A test was done on the aggregator where the results of it was compared with human aggregators. It is reported that the human aggregators found CLP's groupings reasonable.
The final part of the system is the results displayer, where answers to questions are displayed via histograms. The structure of the central database where the data are stored is also given in the article.
The evaluation part lists four hypoteses expected from the CLP: increasing student focus and attentiveness, providing immediate feedback, enabling instructor to adjust course material in real-time based on student needs, increasing student satisfaction. The evaluations were done in MIT's computer science classes. An experimental class was given tablet PC's and CLP was run. As a conclusion, the authors argue that fewer students than expected performed poorly. The lowest performing students were the ones in the non-Tablet PC classes. It is also sais that there is a pattern that the poorer performing students benefit the CLP most, and the top students are not benefiting from the technology. The authors think that top students's benefits are either not measured or they are already learning the material more quickly than their counterparts in the control class (non-tablet PC class).
Further work includes more learning studies and further development of CLP. New types such as sequence of characters are planned to be implemented. The authors say that they are working on interpretation and aggregation of sketched answers and marked answers, such as a circle around a multiple-choice answer on a map. These are different than sketches since they are dependent on background image.
Discussion:
A previous work by Richard Anderson, Craig Prince, Beth Simon ("Using Clustering to Assist Understanding of Digital Ink in Low Attention Environments", 2005) focused on sketch clustering but used a very primitive image based clustering algorithm. This study by Koile is a much more complex one, which works on the sketch strokes and semantics. The most important parts of the system are ink interpreter and aggregator. The recognition rate at the end will mostly depend on these two parts. As a result of using semantic interpretation, the system must be fed with new data types when those data types need to be recognized and grouped. This enables the system to group answers which have same meanings but different visual depictions. This means that it is theoretically possible to group answers "9" and "nine". However, almost every answer type should be introduced to the system manually, by defining the similarity metrics of that type.
The current study seems to be more focused on extracting the semantic meanings of the sketches rather than grouping them. It is not yet clear that this is the most efficient method. Other clustering algorithms based on temporal sketch data may yield better and faster results than this approach.

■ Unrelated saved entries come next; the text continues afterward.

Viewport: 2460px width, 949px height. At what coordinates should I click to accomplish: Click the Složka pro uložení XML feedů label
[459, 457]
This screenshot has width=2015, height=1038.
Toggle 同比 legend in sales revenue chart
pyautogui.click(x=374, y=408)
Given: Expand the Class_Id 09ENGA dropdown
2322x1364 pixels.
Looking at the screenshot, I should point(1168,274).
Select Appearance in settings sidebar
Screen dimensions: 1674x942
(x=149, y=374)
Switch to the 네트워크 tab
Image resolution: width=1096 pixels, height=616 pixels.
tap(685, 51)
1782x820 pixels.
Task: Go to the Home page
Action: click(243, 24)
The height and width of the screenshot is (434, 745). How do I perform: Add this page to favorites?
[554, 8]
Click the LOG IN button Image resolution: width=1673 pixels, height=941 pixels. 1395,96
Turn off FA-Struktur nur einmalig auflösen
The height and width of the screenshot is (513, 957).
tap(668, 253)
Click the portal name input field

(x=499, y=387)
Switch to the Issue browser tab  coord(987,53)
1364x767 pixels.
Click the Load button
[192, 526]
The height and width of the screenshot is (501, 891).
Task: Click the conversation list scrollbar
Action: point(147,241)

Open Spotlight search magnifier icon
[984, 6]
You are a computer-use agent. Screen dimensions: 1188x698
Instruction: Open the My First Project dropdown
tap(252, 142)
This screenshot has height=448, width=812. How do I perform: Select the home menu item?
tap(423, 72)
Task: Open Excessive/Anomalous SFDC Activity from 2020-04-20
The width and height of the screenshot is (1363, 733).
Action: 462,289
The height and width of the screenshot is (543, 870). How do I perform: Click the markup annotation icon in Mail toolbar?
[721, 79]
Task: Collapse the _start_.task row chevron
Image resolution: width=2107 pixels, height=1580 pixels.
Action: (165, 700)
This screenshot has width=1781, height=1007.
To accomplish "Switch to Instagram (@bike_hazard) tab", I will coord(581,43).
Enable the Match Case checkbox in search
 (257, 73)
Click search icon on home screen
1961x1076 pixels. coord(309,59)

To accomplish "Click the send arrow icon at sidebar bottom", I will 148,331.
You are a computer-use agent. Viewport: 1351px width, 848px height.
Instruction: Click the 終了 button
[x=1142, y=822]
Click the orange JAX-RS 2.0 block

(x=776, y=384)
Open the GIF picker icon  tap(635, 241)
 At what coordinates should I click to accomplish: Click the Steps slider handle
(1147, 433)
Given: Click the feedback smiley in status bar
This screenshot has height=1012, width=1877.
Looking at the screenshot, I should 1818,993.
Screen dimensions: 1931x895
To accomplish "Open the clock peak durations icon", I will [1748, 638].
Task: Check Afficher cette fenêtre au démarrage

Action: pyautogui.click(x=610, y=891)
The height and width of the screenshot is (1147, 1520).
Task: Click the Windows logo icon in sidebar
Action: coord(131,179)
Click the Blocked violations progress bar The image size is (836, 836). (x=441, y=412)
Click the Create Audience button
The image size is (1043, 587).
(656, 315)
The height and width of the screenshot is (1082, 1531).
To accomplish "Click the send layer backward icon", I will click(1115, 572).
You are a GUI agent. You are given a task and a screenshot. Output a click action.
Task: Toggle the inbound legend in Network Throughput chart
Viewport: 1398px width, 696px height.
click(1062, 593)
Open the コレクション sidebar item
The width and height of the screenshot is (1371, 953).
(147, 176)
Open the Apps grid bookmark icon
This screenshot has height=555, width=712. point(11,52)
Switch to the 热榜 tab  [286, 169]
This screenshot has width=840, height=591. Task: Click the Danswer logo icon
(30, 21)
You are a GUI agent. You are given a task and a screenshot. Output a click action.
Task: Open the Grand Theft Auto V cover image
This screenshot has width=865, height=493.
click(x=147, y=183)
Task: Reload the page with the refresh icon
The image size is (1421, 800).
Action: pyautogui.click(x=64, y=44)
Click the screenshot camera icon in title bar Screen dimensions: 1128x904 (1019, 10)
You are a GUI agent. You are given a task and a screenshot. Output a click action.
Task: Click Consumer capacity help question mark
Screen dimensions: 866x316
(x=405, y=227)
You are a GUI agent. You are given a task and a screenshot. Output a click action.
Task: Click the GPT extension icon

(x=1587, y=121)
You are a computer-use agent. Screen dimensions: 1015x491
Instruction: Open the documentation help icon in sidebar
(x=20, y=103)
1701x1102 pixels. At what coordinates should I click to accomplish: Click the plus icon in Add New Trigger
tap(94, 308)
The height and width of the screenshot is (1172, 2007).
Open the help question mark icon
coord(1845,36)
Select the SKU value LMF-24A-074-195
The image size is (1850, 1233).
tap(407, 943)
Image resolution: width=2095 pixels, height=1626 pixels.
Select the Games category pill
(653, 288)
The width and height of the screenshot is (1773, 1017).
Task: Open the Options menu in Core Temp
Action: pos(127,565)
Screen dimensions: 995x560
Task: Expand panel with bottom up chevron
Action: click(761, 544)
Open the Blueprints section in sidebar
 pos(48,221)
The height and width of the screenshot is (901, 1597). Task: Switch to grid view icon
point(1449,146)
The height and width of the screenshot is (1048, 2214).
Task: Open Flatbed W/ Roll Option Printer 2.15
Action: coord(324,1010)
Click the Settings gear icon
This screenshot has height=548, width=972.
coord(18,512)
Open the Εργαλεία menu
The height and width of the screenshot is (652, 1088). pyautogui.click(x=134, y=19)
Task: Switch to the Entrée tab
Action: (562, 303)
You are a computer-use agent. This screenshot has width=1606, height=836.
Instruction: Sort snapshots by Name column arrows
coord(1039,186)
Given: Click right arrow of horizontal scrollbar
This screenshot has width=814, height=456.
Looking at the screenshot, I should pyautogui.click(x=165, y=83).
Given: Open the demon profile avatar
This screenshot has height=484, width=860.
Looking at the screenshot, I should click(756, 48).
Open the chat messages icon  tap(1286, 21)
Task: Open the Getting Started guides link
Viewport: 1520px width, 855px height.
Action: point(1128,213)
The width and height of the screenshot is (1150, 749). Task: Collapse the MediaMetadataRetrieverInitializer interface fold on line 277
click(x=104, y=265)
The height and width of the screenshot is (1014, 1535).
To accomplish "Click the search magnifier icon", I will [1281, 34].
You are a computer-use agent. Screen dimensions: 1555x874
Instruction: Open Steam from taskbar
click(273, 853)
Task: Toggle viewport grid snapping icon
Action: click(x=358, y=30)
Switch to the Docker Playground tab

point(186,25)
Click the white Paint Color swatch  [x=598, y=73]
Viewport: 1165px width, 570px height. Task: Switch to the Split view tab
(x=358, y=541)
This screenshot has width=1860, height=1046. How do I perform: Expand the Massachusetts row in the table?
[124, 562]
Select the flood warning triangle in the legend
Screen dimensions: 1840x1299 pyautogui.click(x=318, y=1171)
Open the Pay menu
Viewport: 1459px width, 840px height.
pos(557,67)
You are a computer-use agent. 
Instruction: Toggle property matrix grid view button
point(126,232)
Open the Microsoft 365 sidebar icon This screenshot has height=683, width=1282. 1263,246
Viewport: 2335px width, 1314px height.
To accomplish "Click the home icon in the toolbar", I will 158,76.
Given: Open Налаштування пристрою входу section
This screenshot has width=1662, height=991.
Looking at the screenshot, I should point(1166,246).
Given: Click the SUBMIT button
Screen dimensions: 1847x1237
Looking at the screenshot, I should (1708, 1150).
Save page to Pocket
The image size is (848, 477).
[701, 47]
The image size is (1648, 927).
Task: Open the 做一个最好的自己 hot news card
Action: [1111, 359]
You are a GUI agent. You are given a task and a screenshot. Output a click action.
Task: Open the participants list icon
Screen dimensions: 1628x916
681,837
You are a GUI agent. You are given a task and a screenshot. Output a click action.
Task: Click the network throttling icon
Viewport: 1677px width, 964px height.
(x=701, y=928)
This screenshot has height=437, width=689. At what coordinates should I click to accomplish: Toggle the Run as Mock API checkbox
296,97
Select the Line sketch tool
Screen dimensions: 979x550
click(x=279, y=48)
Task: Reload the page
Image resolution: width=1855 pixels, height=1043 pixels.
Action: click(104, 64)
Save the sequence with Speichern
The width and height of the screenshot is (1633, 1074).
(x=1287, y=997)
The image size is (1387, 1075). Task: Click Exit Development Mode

Furthermore, the classroom studies yield interesting results. It is almost obvious that only the poor performing students benefit from clustering. How the better students may benefit from clustering is not yet known. The current situation suggests that clustering only enables poor performing students to learn faster, and it does not dramatically increase the performance beyond a certain point. This may be attributed to the current clustering performance of the CLP which is poor in some answer types such as sequences.